**RECORDED INFORMATION**
== == ==
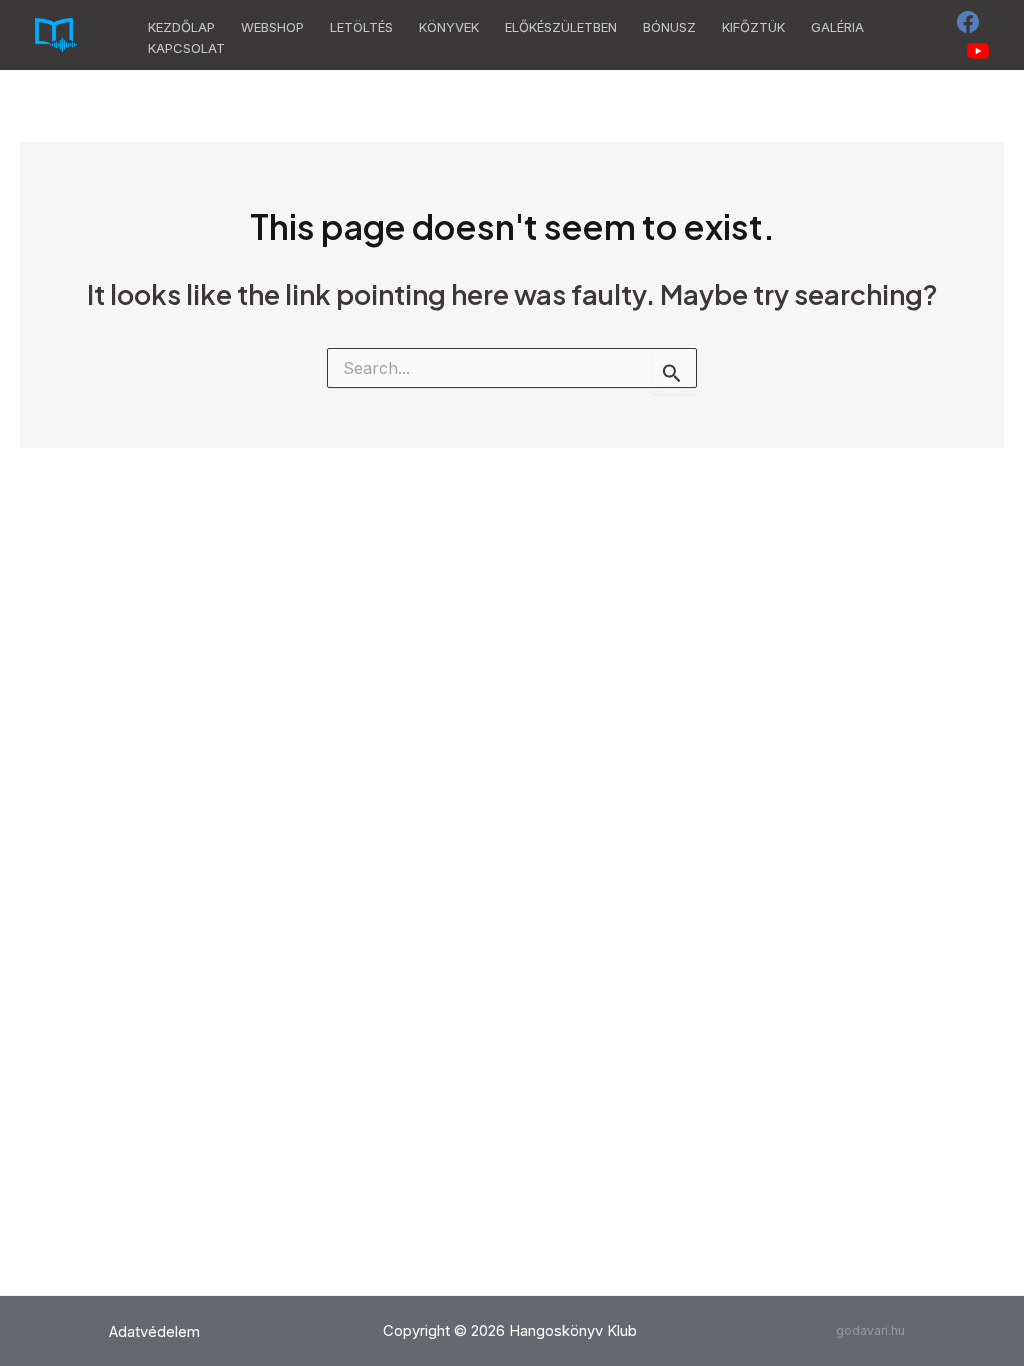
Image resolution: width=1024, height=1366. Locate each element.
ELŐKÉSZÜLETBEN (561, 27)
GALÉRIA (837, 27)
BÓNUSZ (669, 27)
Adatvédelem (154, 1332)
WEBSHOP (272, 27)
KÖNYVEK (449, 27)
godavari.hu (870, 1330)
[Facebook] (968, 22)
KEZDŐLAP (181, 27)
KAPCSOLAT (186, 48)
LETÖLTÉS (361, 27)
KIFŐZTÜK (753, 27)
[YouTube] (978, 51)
== == ==
**BRIEF**
Look above for the line that holds "godavari.hu (870, 1330)", then copy it and each line after it exactly, through the last line of the data.

**FINISHED EXERCISE**
godavari.hu (870, 1330)
[Facebook] (968, 22)
KEZDŐLAP (181, 27)
KAPCSOLAT (186, 48)
LETÖLTÉS (361, 27)
KIFŐZTÜK (753, 27)
[YouTube] (978, 51)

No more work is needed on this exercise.